Salgınının önlenebilmesi için kalabalıklara girilmemesi, çarşı – pazarların, AVM’lerin kapanması şart. Baştan beri bu konuyu dillendiren çok oldu ama iktidar direndikçe direndi. Sonunda sınırlı kapanma ilan edip esnafa cüzi yardımda bulunuldu ama kaynak olmadığı için tatmin edici değildi. Çünkü bu işler için ayrılan İhtiyat Akçesi çoktan başka yerlere uçurulmuştu. Dolayısıyla salgın dozunu arttırınca yine sembolik destekler geldi, esnaf perişan, vatandaş tedirgin. Almanya ve Kanada örneklerini, kaynağından aldığım bilgilerle daha önce yazmıştım. Oralarda iş yerleri kapalı olsa da devlet yardımı ile çözüm bulunuyor. “Ak akçe kara gün içindir” atasözü bize ait olsa da uygulamasını onlar yapıyor. Bu durumu hiç sorguladın mı?

Salgını durduracak en önemli unsurlardan biri de aşı. Bu konuda zengin bir altyapısı olan Hıfzıssıhha Enstitüsü Cumhuriyetimizin en fakir günlerinde bile aşı üretip ihtiyaç duyan dünya devletlerine gönderebiliyordu. Hatta şimdi dört gözle aşı göndermesini beklediğimiz Çin’e, Atatürk döneminde aşı gönderen bizdik, biz! AKP iktidarları bu güzide kurumu kapattığı için o konuda da hazırlıksız yakalandık. Siyasi istikrarsızlık içinde bulunan ve 2020 yılında üç defa seçime gitmek zorunda kalan İsrail bile nüfusunun nerede ise yüzde yirmisini aşılamışken biz daha “Bismillah” deyip başlayamadık. Ne zaman ne kadar geleceği gibi kaç para ödeneceği bile belli değil. Her şey sır, her şey gizli. Bu neden böyle oluyor diye sormuyor musun?

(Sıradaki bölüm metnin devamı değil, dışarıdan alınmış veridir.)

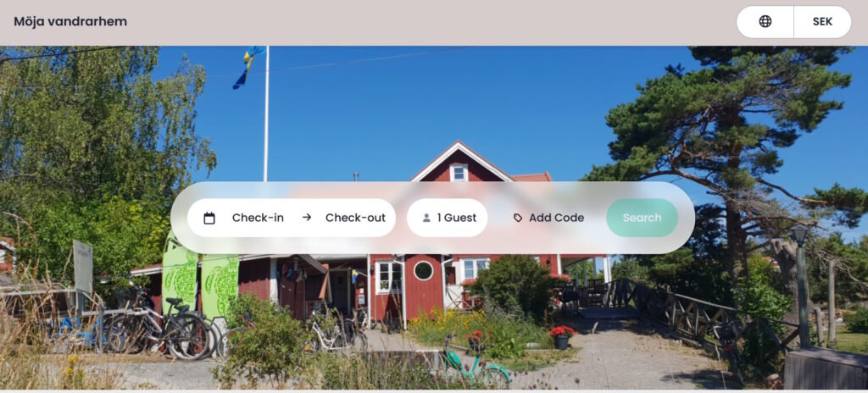Open the Add Code promo option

Türkiye’de uygulanan bir “Yap – İşlet – Devret” modeli var. Aman ne güzel; yollar, köprüler, tüneller yapılıyor ama hepsi de birer kara delik gibi bütçemizi yiyip bitiriyor. Onun için zam üstüne zam, vergi üstüne vergi geliyor. Türkiye’de en rahat olanlar gündemden düşmeyen o anlı şanlı beş ya da altı müteaahhit. Onların keyifleri tıkırında. Sözleşmeleri döviz üzerinden, ödemeleri garanti, güvenceleri Türkiye bile değil de İngiltere mahkemeleri… Bir de üstelik ha bire aldıkları vergi indirimleri, vergi afları: Lüküs hayat, oh ne rahat! Onlar rahat ama sen, ben, biz, siz rahat değiliz. Bu borçlar bizden torunlarımıza kalacak, onlar da rahat edemeyecekler. Oysa devlet sıkı bir denetimle bütün bu işleri yapardı, yapabilirdi. Tıpkı birinci ve ikinci Boğaz Köprülerini yaptığı gibi. Bu konulardan da rahatsız değil misin?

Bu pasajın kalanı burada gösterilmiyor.